Dataset entries:
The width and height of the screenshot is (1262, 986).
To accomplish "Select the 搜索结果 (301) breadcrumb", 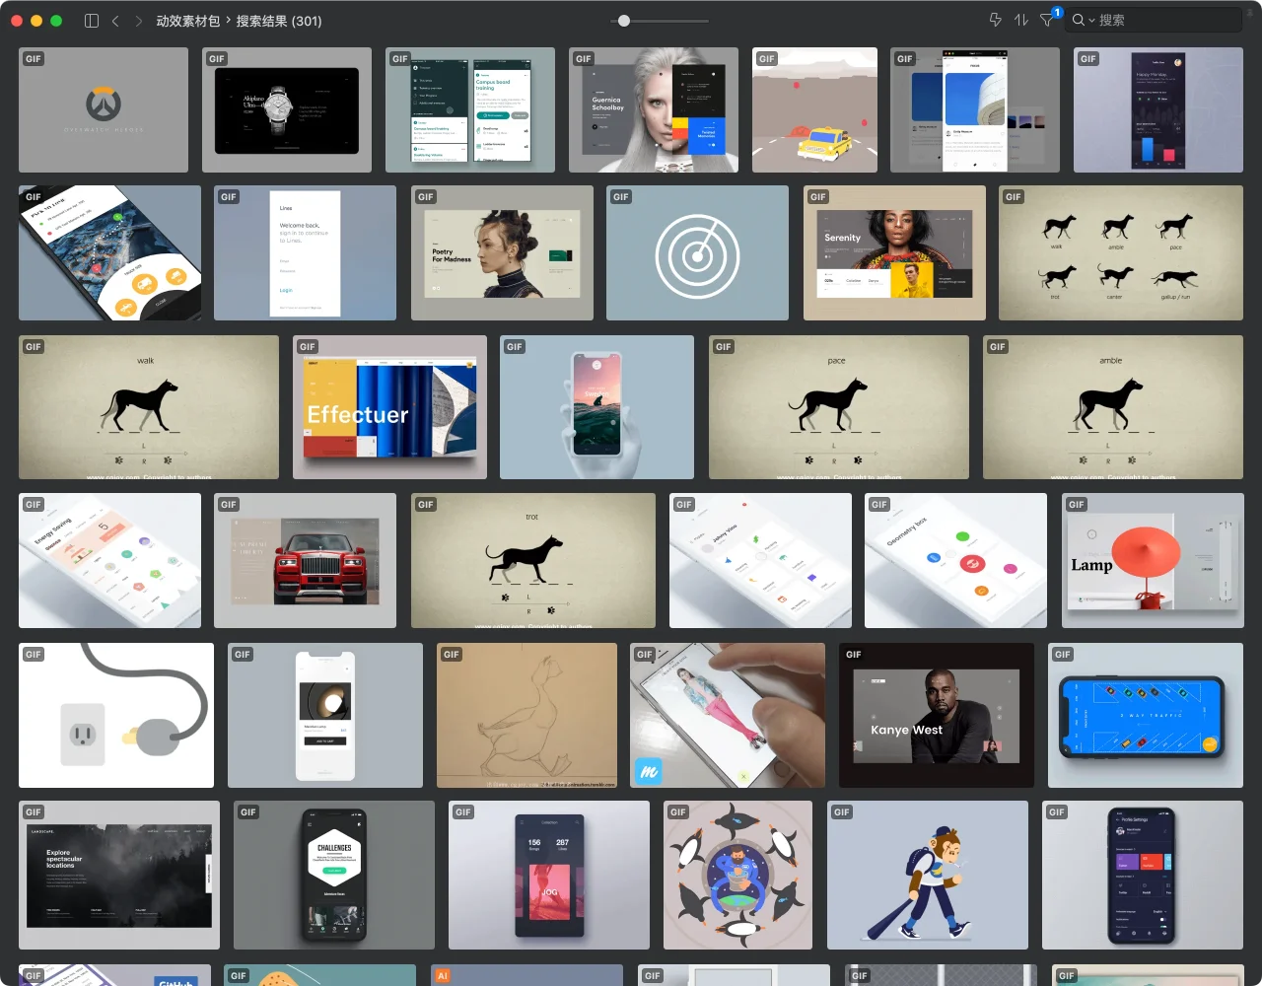I will [279, 21].
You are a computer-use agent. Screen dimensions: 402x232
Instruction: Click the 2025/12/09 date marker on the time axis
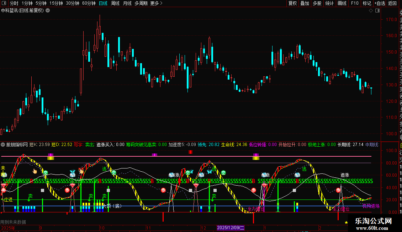point(231,227)
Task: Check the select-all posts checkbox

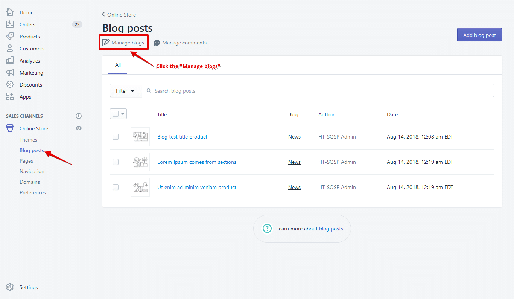Action: click(x=116, y=113)
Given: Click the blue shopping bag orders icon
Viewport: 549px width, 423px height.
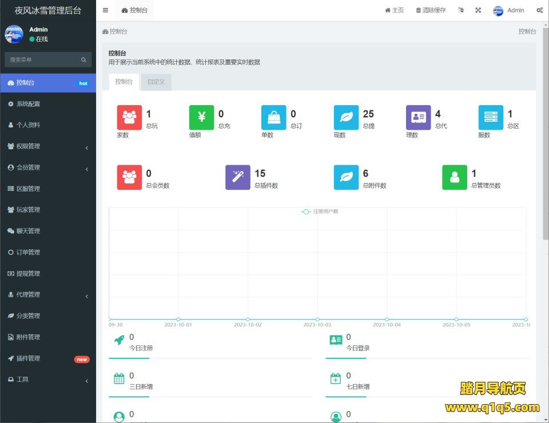Looking at the screenshot, I should click(x=274, y=118).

- Task details
Each line from the one containing "You are a computer-use" through the last line of the data should be written out exactly. Skip the pictures, and add no other lines.

- Solution for this problem
You are a computer-use agent. Screen dimensions: 402x232
Instruction: Click the 2025/12/09 date marker on the time axis
point(231,227)
Task: Check the select-all posts checkbox

Action: click(x=116, y=113)
Given: Click the blue shopping bag orders icon
Viewport: 549px width, 423px height.
Looking at the screenshot, I should click(x=274, y=118).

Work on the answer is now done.